But alas, it's time for the truth to come out: I was a cheerleader for a hot second in junior high school. However, because my school's backwards social order valued field hockey and academic virtue over pom-shaking, it was, ahem, not cool, and therefore blocked out from my entire memory.

Until now.

I recently attended PomFit, a cheer exercise class run by FierceFit Athletics, and the two bubbly girls behind it are singlehandedly making me feel less ashamed of my past. Shauna Skopek and Yavonia Wise, co-teachers and co-creators of the class, developed the workout from their collective cheerleading and dance experience, and—judging by the giddy participants—are carving out a safe space for us to live out our teen queen dreams.

It's a more-than-sufficient crash course in the heart rate-boosting basics.

The class begins with a simple cardio warm-up that leaves me more breathless than I would have expected, and is followed by "sidelines," a series of basic arm movements that, again, are more bicep-straining than the metallic pom-poms in my hands would have me think. After that comes "game time," a full-song dance routine.
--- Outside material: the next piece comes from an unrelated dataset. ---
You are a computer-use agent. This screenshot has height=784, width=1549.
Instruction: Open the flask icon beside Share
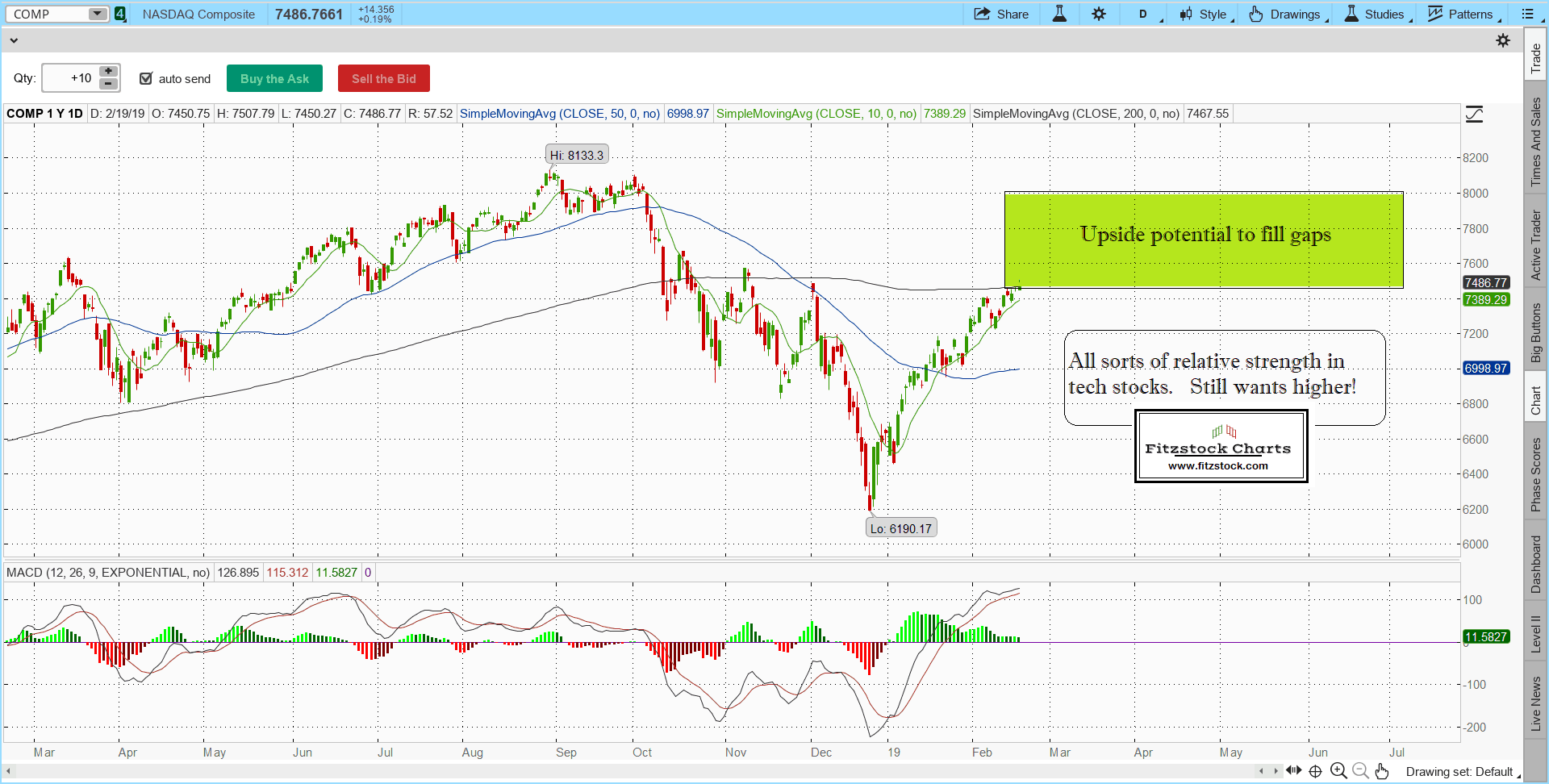click(1059, 14)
It's a more-than-sufficient crash course in the heart rate-boosting basics, giving you a fairly authentic cheerleading experience without all the terrifying stunts and Instagram-famous high schoolers.

Cheer cardio is just one of a slew of new fitness trends to incorporate novel activities—affirmation shouting, super sexy dancing—that fool you into burning calories. But news alert: Cheer and poms-based exercise has actually been around for a while, though it's only just now beginning to catch on.


Photo: Getty Images

Three years ago, British cheerleader (yes, that's apparently a thing there!) Jessica Zoo launched Cheerobics in the UK; it now boasts more than 200 instructors worldwide and held its popular Drill Camp clinics in a handful of major cities this past summer. CheerFit, which offers training for both cheer pros and non-cheerleaders (or as they call them, "fitness enthusiasts"), has monthly cardio bootcamp classes called "pep rallies" in New York, led by CheerFit creator and former Division I cheerleader Danielle Wechsler. And then there's Lithe Method, the brainchild of Lauren Boggi, who cheered for USC in college. Its series of full-body workouts incorporate intense accessories like ankle weights and body bands as part of Boggi's trademark cardio-cheer-sculpting technique, which is offered in locations across Philadelphia and via private training sessions in New York and Los Angeles. (It appears Lithe Method once had a full NYC studio, but it's no longer around.)

It makes perfect sense now, but I didn't realize just how much of a no-brainer the cheerleader-to-fitness-instructor career path was until I struggled to hold up my outstretched arms for five minutes, pondering how women do this for entire football games. I came in skeptical, thinking, "How hard could this stuff really be?"

"How hard could this stuff really be?"

But in the course of a session, I went from "cheerleaders are pom-toting dancers" to "cheerleaders are tough fitness professionals" to "cheerleaders are DAMN ATHLETES HOLY COW." Your appreciation for women who dress in tiny cowgirl costumes will skyrocket after just 50 minutes, trust.

By the end of class, you'll have an entire combination memorized which you'll run through a few times, and if you're me, you'll always stumble on the final steps. It's challenging without being depressingly hard, though there's really no better way to realize your body is most certainly not a teenager's than by struggling to hit an on-your-knees position before popping up mid-dance number. Add the stinging memory that you used to do this on the sidelines of crappy basketball games and you'll remember that, oh man, this stuff really is a young girl's game.

While cheer fitness won't leave you beet-faced, it's a great class to take before dinner with friends and a perfect cardio burst between heavy lifting days. Although, it is worth noting I woke up the next morning with heavy, sore arms that felt like lead. And that—even more so than wearing your uniform to class on game day—is the true mark of a modern-day cheerleader, right?